Not unlike other western states, the story of Oregon is told through the evolving relationship between rural resource dependent communities and urban industrial and transportation centers. In his chapter, PSU professor Carl Abbott sets the table by dividing Oregon’s history into three periods, which underlies the thesis of the book. He defines the first epoch beginning in 1870 as being dominated by Portland, which he describes as a “primate city” controlling the rest of the state through river and rail travel. The second era extends from 1920 through the 1970s and is characterized by the decline of the primate’s power and replaced by the economic stability of a resource dependent commercial backbone that extended throughout the state. Abbott leads the reader up to the present following the decline of the timber industry and the rise of the information based technologies. Like many parts of the country, it is not just urban Democrats and rural Republicans, but more “us” and “them”, a chasm whose growth is based on allegedly irreconcilable differences. The modern era is dominated by land management issues that were defined by Tom McCall’s landmark legislative accomplishment that created urban growth boundaries for all of the major cities. The struggle between livable urban landscapes with the cowboy ethos of land developers has been the defining issue of many Oregon ballot measures over the past 40 years. Recognizing how we got here is the first step to planning a desirable future. In an age of rapid globalization, the current economic opportunities for Oregon are not just based on information technologies, but continued thoughtful exploitation of natural resources based as well as properly marketing and preserving the recreational opportunities provided by a scenery burdened state.

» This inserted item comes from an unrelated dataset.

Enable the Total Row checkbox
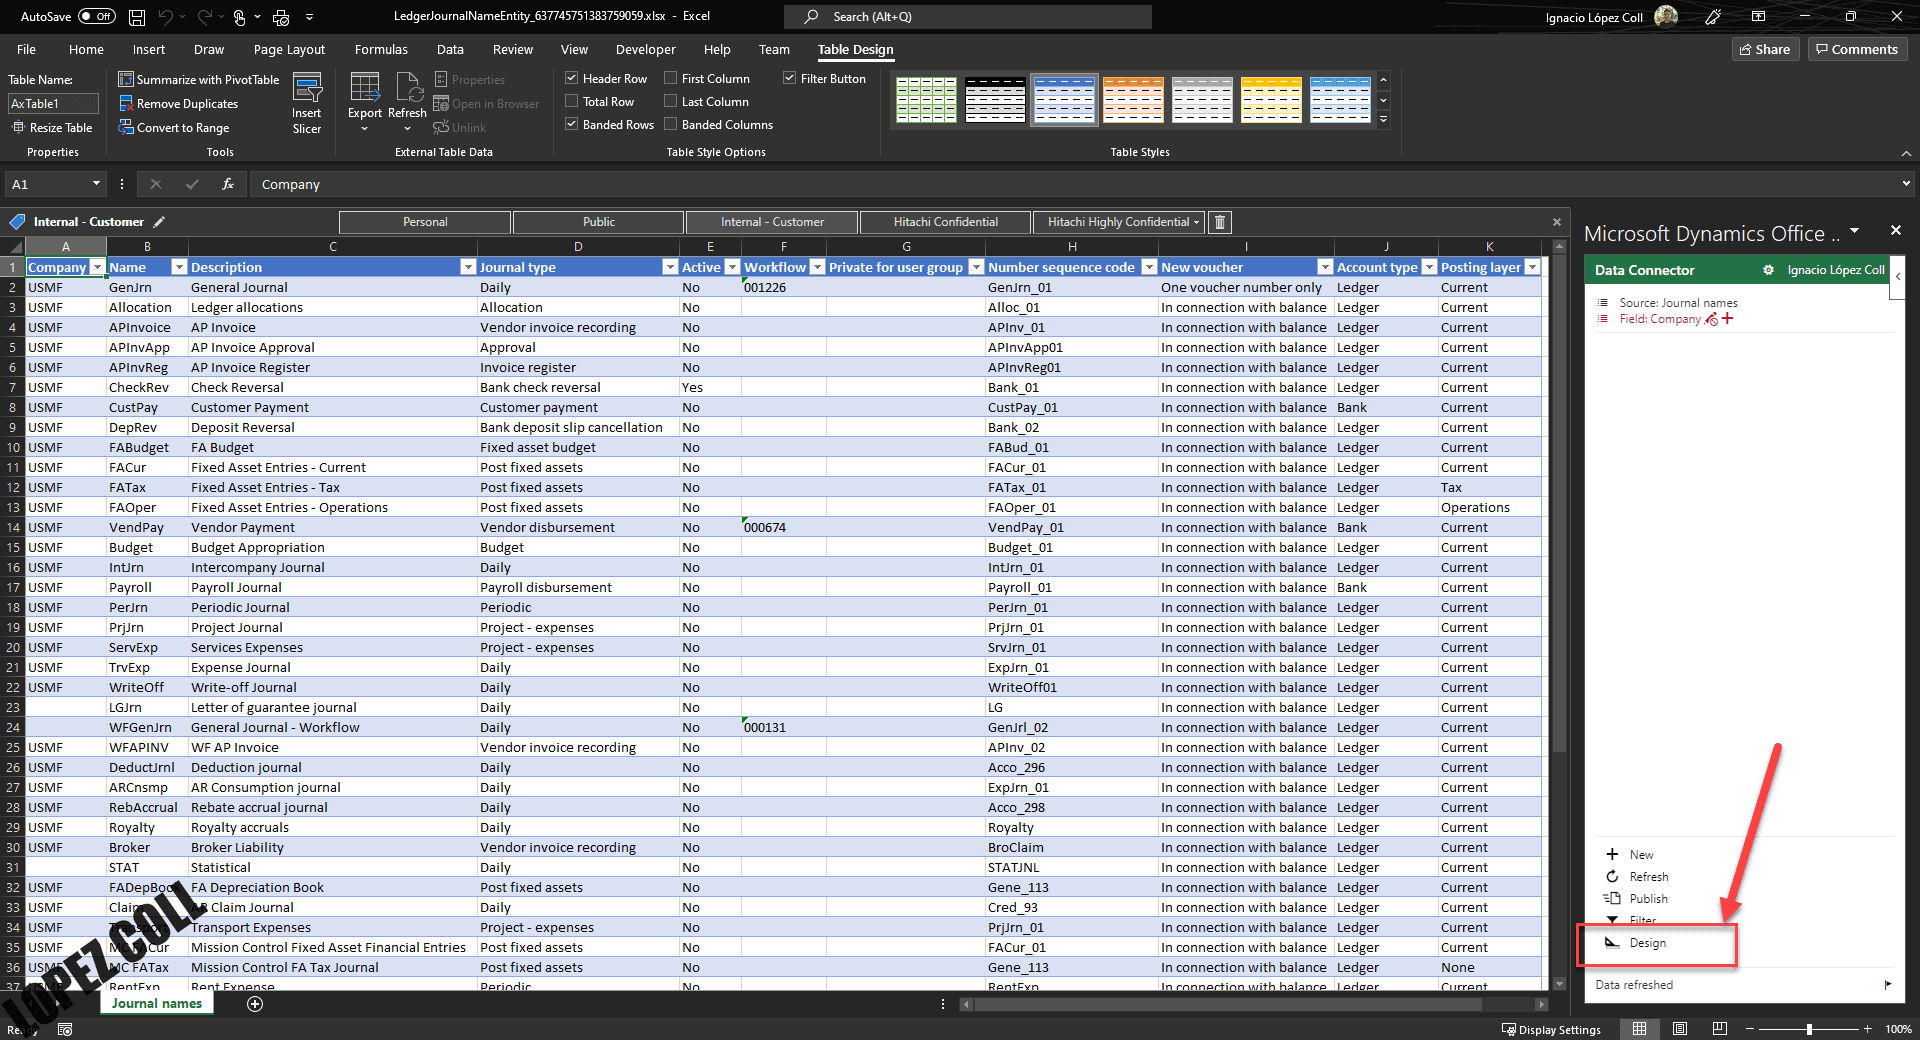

Building on Abbott’s historical perspective, the other authors provide argument and evidence that the future of Oregon holds great promise as the “new economic geography” draws the urban and rural areas together based on common needs. The optimism expressed by Toward One Oregon is infectious although it doesn‘t provide a detailed roadmap as how to negotiate the ongoing clash of cultures and economies. The final essay ends: “It is very exciting and promising to know that we can make our interdependence in Oregon the basis for stronger and more strategic relationships among our communities. It is equally daunting to consider the thoughtfulness, commitment, and perseverance this will require.” Good night dear reader and good luck.